(PROVIDED PASSAGE begins)
Adult social care spend falls at Surrey County Council
Spending on adult social care in Surrey has fallen while councils across the south of England have increased theirs.
The adult social care budget at Surrey County Council has fallen from £326.3m in 2010-11 to £324.9m in 2011-12.
BBC research has shown that elsewhere in the South, budgets are being increased by an average of 2.7%.
Last year, adult services saw £32m efficiency savings, 8.5% of the gross budget, and this year will see £28.2m efficiency savings, 7.5% of the budget.
Sarah Mitchell, strategic director of adult services, said the council had been absolutely clear that it wanted to protect the most vulnerable in Surrey.
'Bottom line' impact
She said efficiency savings had come from reorganising staffing, holding vacancies, reducing absence levels, and no redundancies had been made.
Ms Mitchell also said changes were being made not only in response to budget cuts, but also in response to findings from the Department of Health which said the county had too many people in residential care, and SCC was paying too much for that care.
Alan Klyne, spokesman for the public sector union Unison, said: "Our members are telling us that they are very uncertain how these plans are going to work out in practice."
He said social care workers dealt with very vulnerable people including those with physical disabilities, MS, strokes, cancer, learning difficulties, mental health problems, and dementia.
(PROVIDED PASSAGE ends)
(INPUT DATA begins)
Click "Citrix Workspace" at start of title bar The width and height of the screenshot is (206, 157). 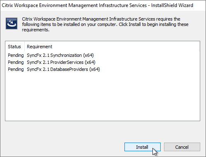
(INPUT DATA ends)
TASK DESCRIPTION | Write a continuation of the article on Surrey County Council's adult social care spending, beginning after its final sentence. The listing has no connection to the article on adult social care spending.

YOUR RESPONSE |
Mr Klyne said: "Every day of the week the phone is ringing in our offices and staff go out and try to assist people.
"It's really far too soon to tell the impact of these efficiency savings because they're just rolling out in Surrey literally as we speak."
Erica Lockhart, chief executive of Surrey Care Association, said it was in "everyone's interests" to have a strong care market in Surrey.
She said: "I think in the short-term, providers are committed to keeping quality - yes they are business people but actually they care about the people that they are providing a service to."
But she added the impact this year would be on the "bottom line".
She said workers were suffering because they were already on a basic minimum wage with 0% increases, and some had seen their holidays cut.
Ms Lockhart added: "There is a tightening this year. My more serious worry is how we manage that in the longer term."